Re: [iPhone] Hairline cracks in the new Iphone....

said by russotto:

said by Titus Pullo:

Once you've got what would be a 'gold' device (or whatever the F they call it nowadays), you run a small batch of a few thousand and distribute them to company people or dupes folks who sign some life-ending NDF or something, and you test the damn product for, at minimum, a few months and see what's up. Hell, do it in some foreign hole in the wall in an underground vault ... whatever.
ROTFL. Obviously, a man with no experience at all with this sort of thing. This sort of stuff happens even if you test that first batch of thousands and it passes. (And neither I nor you know if Apple did so). After that first batch, materials get substituted (by the manufacturer), manufacturing steps get skipped, etc, QA gets skipped, etc.
I'm guessing you're off the floor by now?
Good

No, I don't have experience in manufacturing, that's true. But because the stories (and there are quite a number now re the cracks) involve white phones, I am left to deduce two things: either this has been a problem all along and the black phones hid the cracks, or the problem is unique to the white phones for whatever reason. If the latter, then there was no QA to begin with, eh?

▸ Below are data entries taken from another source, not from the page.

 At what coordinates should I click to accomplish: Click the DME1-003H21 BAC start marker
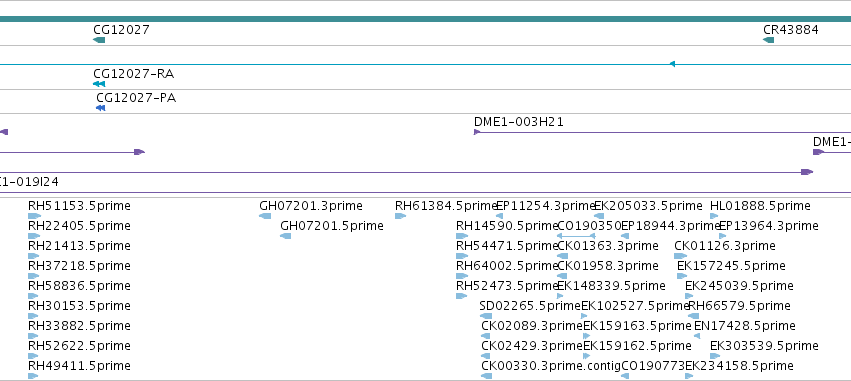(477, 132)
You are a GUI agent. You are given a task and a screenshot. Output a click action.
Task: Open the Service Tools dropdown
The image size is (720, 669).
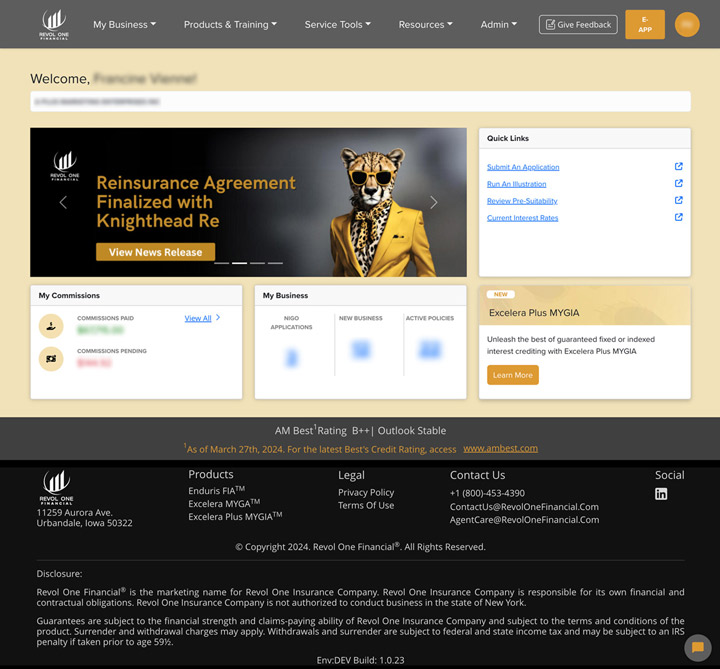(337, 24)
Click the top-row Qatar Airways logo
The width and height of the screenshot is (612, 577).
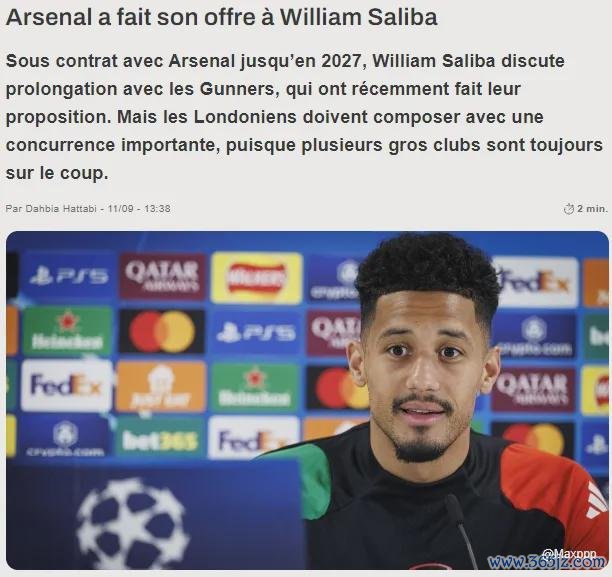(x=162, y=276)
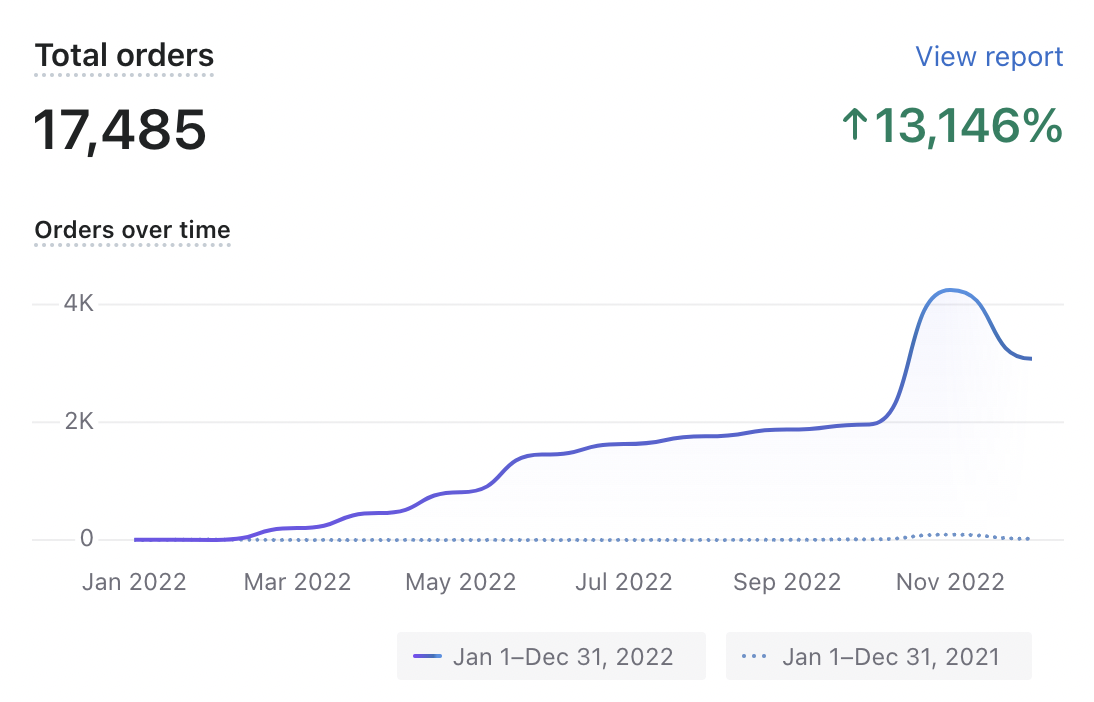Select the Nov 2022 axis label
1094x702 pixels.
click(x=950, y=582)
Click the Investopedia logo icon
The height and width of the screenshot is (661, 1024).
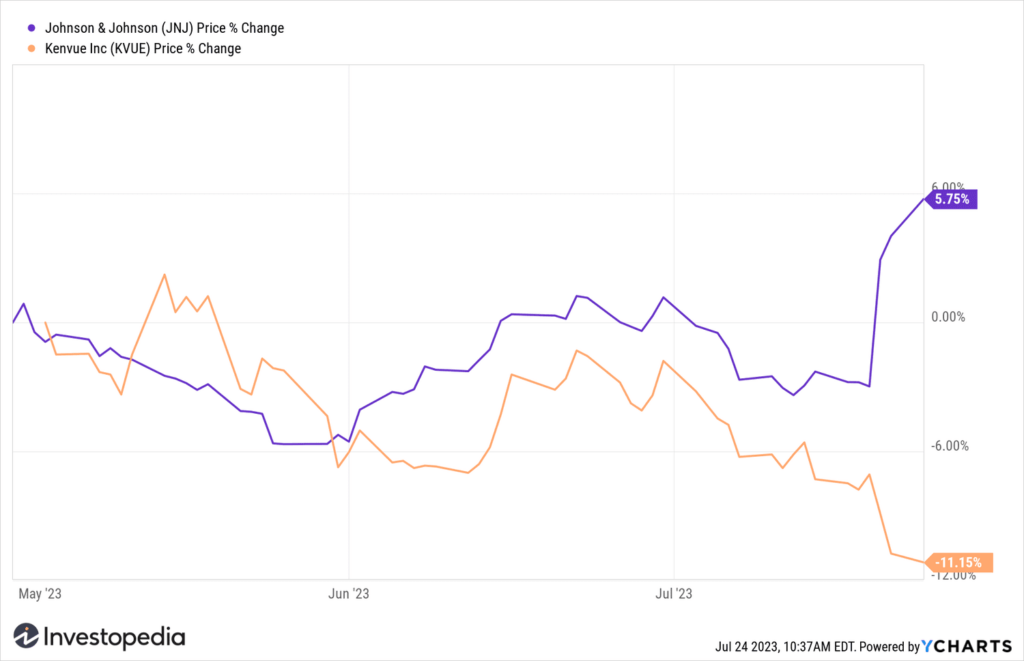26,636
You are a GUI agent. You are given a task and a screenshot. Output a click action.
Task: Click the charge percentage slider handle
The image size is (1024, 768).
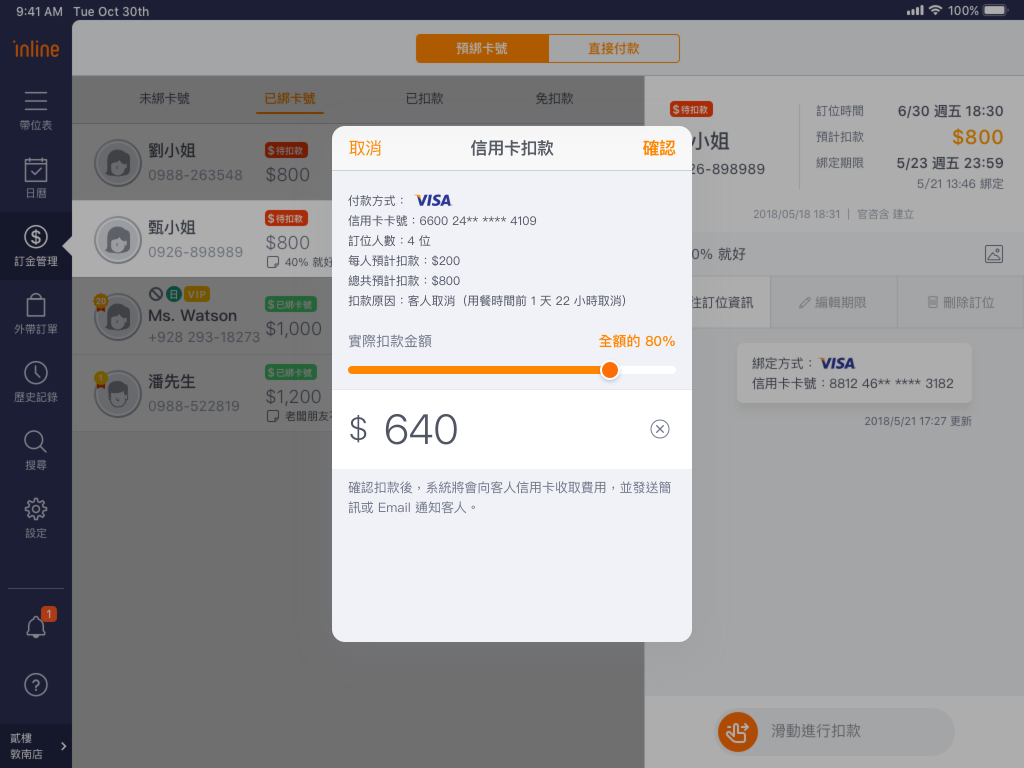610,370
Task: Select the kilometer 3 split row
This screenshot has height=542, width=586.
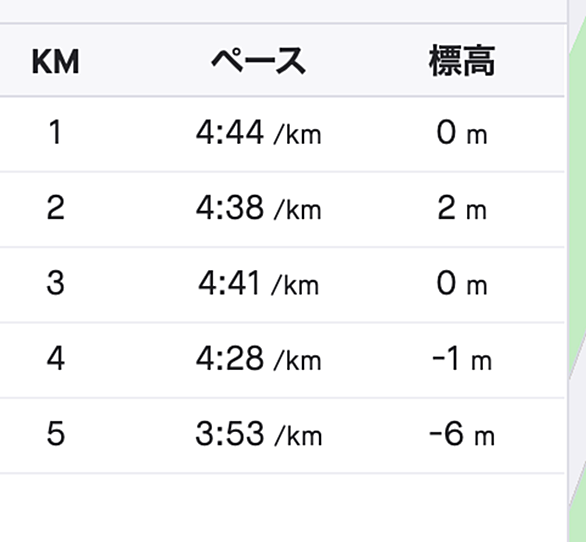Action: pyautogui.click(x=282, y=284)
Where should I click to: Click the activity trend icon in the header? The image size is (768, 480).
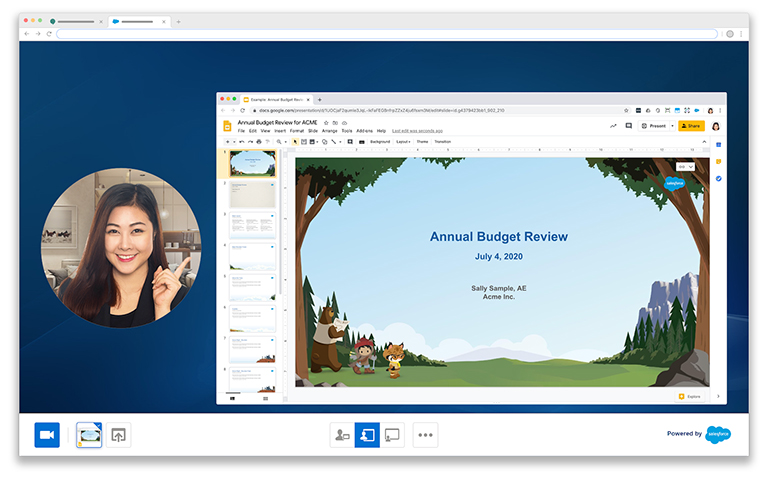coord(613,126)
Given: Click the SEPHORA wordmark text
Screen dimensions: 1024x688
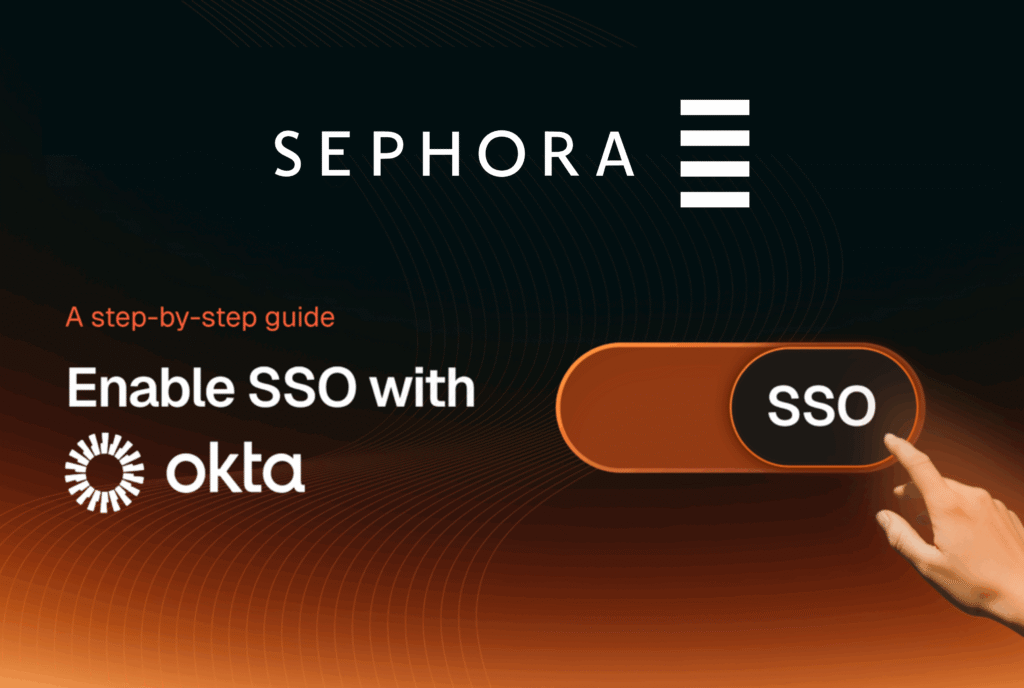Looking at the screenshot, I should (453, 154).
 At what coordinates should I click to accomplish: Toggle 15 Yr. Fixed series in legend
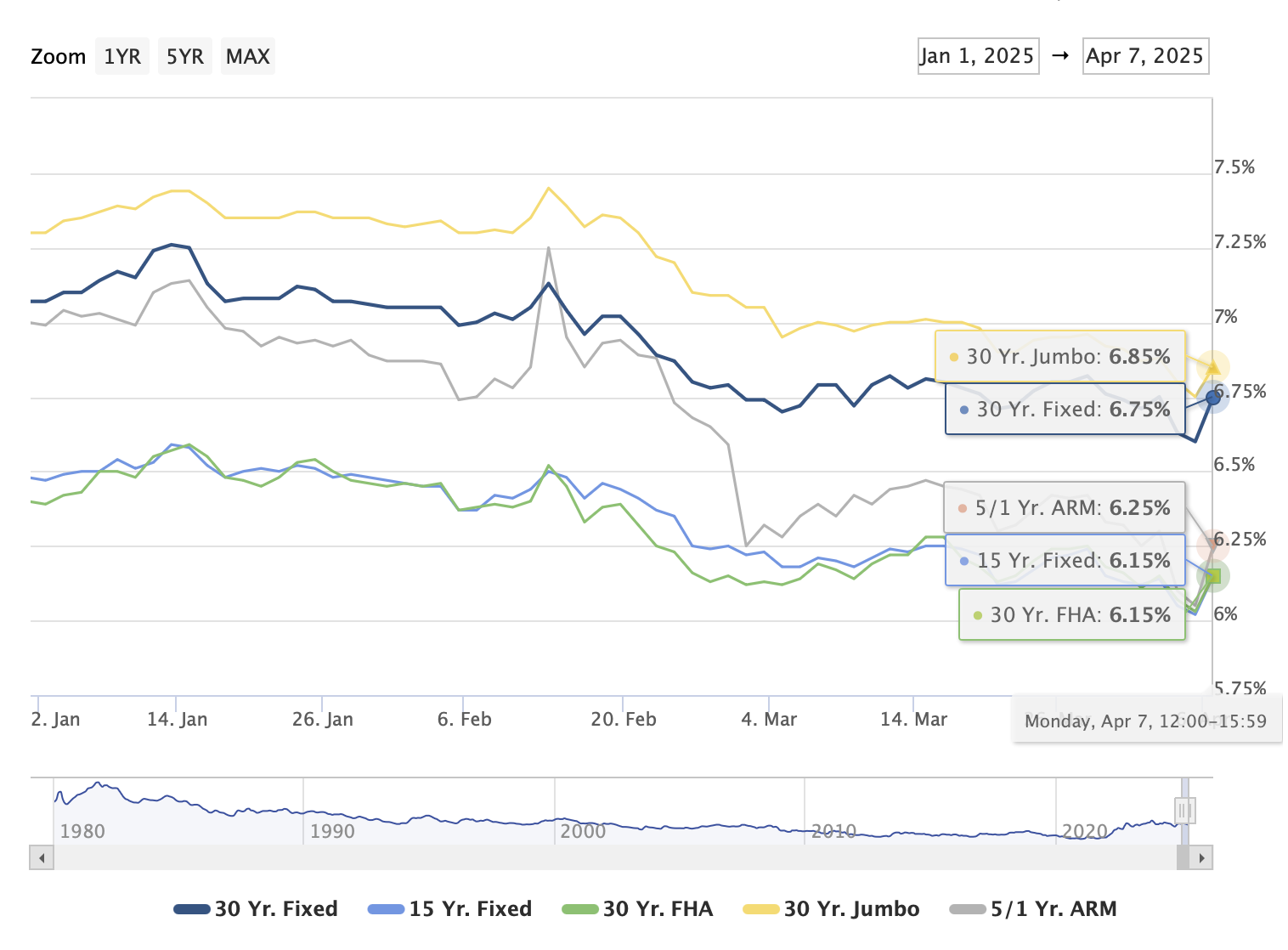[x=449, y=909]
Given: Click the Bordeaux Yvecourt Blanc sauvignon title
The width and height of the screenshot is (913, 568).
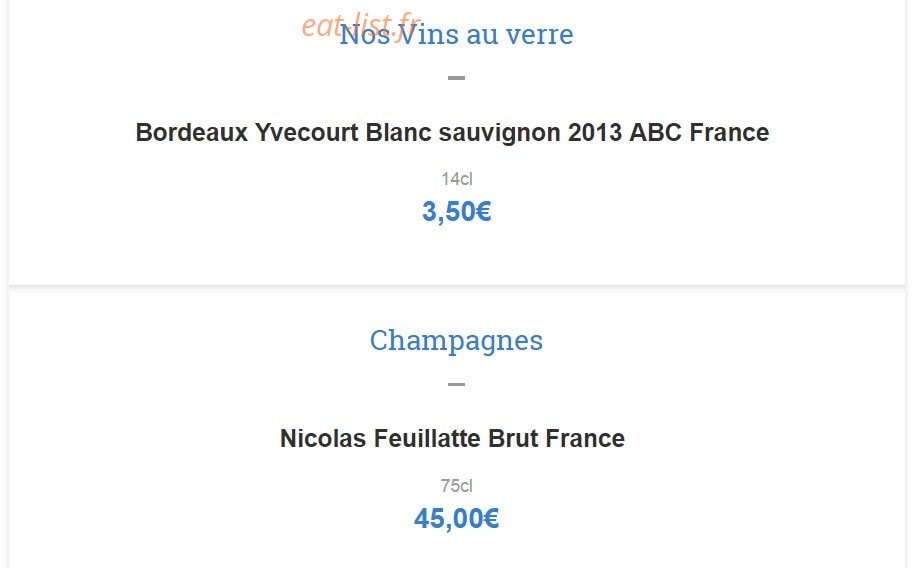Looking at the screenshot, I should pyautogui.click(x=452, y=133).
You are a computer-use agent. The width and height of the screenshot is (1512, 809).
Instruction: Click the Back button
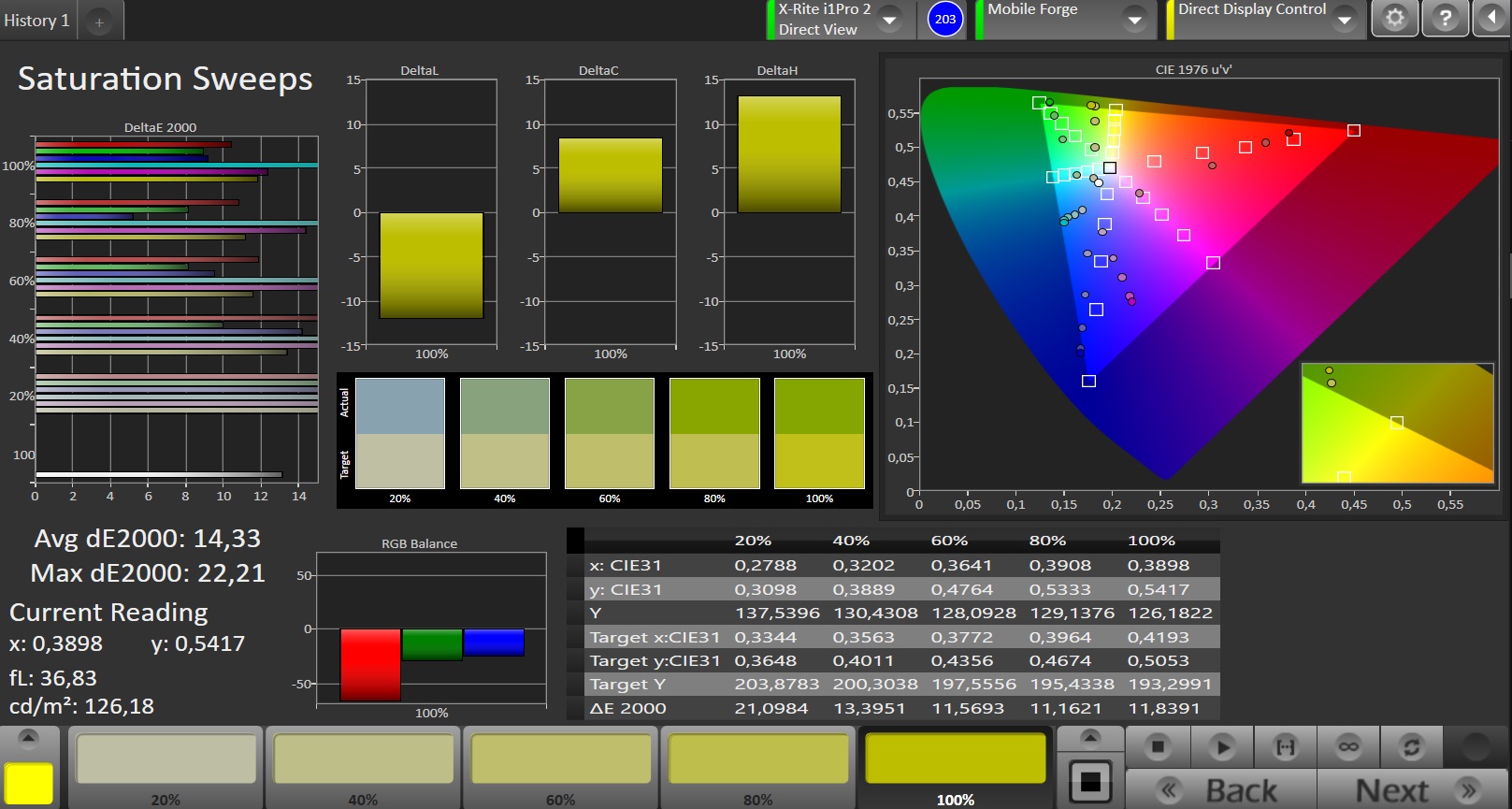1221,790
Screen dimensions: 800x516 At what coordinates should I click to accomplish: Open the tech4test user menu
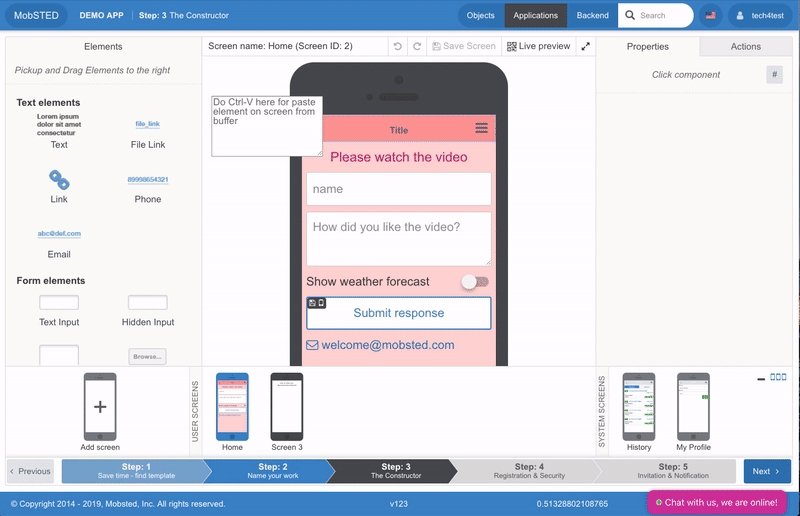[x=761, y=15]
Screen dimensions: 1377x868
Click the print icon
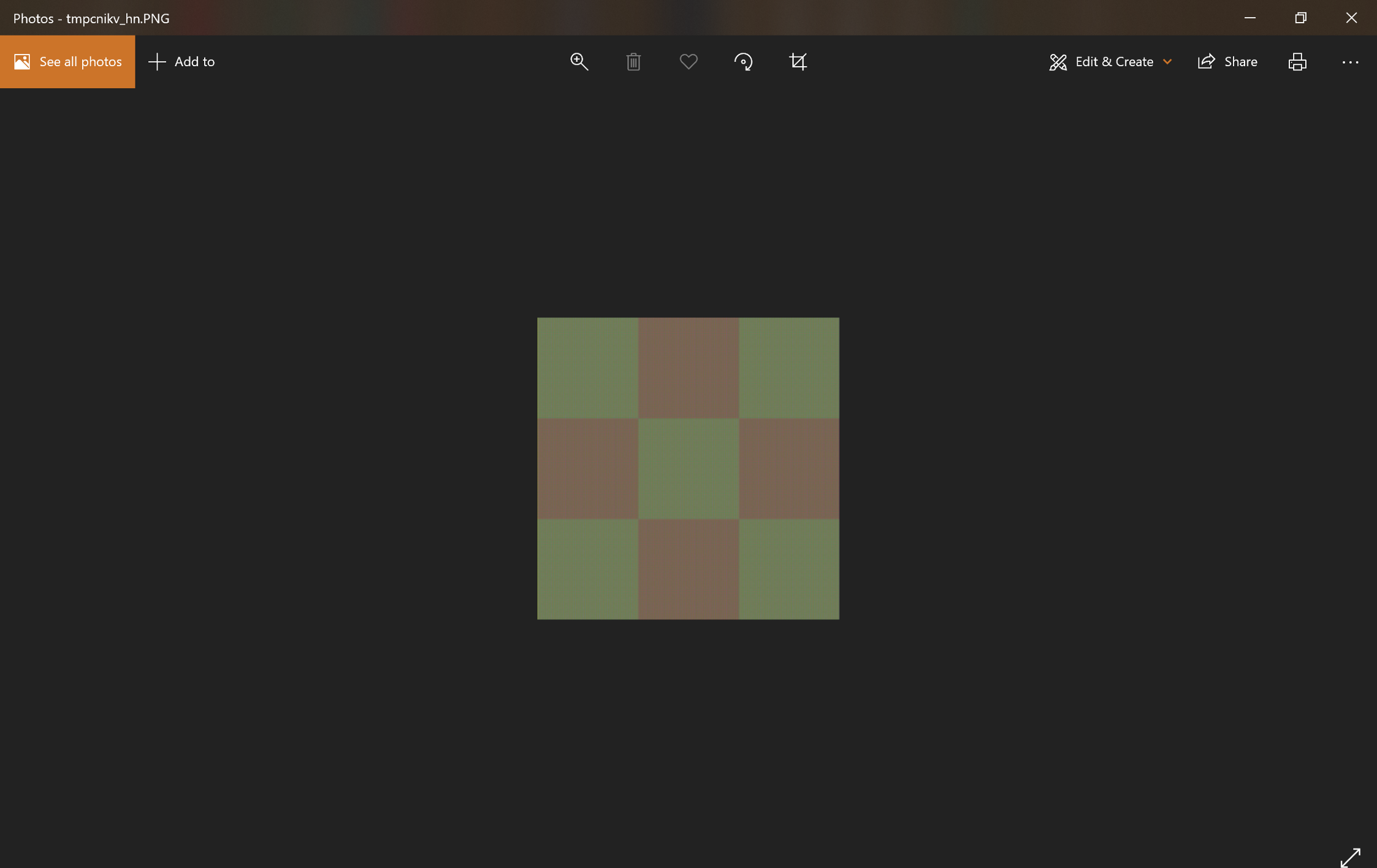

Having said that, I do know one thing about manufacturing: the more you test the more problems you eliminate. Apple doesn't mass-test squat. Every *new* device is practically beta. It's their business model. Good or bad, whatever. Most of us would be dead if manufacturing processes that involved safety issues were handled as is this Chinese mafia shit!

And while I readily admit your reasons for problems such as this are perfectly valid, it sounds a bit like buck passing. They're Apple products. Period. I don't see the Chinese manufacturing plant's name on iPhones, so I don't expect folks will be in 'touch' with Chen Lee when and if it cracks.

As an aside, I've had both a lowly Genius and an Apple Inc. employee agree with me on this issue: closed development has led to increased QC problems with recent products. I don't know the exact reason. Maybe Chen Lee can tell us once his iPhone is connected ...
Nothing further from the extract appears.